• [What is needed] Rewrite the records from the first line through the line containing "point(299,39)", inclusive, keeping the requests, and offset every coordinate in the answers by -48.

_ _ _ _ _

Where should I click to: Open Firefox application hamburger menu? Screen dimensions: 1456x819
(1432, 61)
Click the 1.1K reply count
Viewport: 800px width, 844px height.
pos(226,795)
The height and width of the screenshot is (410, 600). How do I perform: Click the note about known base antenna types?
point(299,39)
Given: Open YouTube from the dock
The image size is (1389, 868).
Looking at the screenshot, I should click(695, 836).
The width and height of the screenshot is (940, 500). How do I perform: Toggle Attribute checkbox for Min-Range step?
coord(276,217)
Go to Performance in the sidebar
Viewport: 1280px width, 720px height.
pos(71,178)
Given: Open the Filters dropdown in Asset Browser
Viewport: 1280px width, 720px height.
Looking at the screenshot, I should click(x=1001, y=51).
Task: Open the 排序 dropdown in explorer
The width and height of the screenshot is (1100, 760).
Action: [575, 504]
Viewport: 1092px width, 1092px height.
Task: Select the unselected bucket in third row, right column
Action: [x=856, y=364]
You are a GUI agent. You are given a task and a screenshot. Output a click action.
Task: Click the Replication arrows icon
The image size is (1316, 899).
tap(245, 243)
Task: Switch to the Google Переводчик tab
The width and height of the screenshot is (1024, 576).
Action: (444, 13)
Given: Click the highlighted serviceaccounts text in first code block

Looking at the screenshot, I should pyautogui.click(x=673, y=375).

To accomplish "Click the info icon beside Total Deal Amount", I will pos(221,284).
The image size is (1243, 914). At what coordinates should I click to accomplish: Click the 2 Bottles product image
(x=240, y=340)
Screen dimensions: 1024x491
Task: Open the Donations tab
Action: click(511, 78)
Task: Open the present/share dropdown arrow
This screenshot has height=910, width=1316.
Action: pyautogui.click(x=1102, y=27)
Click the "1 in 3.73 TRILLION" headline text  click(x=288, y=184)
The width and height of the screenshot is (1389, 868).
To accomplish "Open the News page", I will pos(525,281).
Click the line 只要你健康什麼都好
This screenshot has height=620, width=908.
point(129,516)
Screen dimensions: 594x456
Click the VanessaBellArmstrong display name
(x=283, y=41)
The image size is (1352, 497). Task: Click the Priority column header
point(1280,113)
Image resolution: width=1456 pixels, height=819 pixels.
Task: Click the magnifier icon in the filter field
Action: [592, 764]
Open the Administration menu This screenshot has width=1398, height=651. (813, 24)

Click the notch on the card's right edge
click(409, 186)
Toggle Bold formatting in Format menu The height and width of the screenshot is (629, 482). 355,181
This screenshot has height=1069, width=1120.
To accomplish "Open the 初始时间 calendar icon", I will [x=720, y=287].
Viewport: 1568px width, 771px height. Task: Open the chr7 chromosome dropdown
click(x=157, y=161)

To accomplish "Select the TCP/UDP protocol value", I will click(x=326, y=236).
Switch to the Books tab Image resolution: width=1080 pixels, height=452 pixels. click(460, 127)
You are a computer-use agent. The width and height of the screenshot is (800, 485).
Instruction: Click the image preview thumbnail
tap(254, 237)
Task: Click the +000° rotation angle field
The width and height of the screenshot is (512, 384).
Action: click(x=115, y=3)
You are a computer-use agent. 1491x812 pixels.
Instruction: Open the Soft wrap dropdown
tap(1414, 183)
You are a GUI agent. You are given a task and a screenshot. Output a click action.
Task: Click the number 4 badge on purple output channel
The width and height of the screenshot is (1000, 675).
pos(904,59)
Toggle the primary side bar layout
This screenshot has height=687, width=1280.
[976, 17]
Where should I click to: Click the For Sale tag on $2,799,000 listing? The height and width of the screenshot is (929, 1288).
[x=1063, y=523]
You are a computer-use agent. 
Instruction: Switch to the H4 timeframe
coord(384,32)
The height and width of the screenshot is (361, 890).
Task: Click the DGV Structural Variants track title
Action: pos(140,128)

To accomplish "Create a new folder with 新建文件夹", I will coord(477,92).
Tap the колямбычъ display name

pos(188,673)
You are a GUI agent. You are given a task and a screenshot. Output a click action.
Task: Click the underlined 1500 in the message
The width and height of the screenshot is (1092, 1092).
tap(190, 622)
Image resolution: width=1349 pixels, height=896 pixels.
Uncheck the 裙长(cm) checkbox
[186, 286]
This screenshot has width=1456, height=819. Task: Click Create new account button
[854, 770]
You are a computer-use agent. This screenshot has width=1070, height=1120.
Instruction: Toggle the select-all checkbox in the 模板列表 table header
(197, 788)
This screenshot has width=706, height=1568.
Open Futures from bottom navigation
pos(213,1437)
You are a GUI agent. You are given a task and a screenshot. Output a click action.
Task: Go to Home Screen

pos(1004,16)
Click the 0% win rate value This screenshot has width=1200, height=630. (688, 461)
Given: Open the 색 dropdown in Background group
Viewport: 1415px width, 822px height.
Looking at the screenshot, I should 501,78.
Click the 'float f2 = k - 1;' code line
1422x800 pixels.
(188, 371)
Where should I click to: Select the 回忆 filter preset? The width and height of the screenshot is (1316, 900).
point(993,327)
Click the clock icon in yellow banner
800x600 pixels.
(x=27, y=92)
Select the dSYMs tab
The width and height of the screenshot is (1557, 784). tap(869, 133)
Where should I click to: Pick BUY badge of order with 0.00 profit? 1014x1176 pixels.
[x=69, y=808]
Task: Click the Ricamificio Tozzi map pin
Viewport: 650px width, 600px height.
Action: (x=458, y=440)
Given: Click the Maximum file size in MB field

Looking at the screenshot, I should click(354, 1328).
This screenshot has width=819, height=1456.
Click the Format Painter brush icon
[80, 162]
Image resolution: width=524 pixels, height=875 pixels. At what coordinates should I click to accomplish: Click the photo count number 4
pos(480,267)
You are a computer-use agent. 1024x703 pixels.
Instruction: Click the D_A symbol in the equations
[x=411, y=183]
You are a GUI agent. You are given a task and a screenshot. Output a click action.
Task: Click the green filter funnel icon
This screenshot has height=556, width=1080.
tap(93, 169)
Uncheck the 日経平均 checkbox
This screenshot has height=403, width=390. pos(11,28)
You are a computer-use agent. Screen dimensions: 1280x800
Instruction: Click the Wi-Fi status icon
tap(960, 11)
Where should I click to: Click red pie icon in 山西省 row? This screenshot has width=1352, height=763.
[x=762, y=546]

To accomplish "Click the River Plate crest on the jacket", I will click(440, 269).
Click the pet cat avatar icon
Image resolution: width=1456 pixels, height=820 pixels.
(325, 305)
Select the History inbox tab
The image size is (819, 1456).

_ _ _ _ _

• [Result of the exercise]
Where should I click to: Open Firefox application hamburger menu? Screen dimensions: 1456x819
(1384, 13)
Click the 1.1K reply count
Viewport: 800px width, 844px height.
pos(178,747)
The height and width of the screenshot is (410, 600). How do I perform: Click the note about known base antenna types?
point(251,-9)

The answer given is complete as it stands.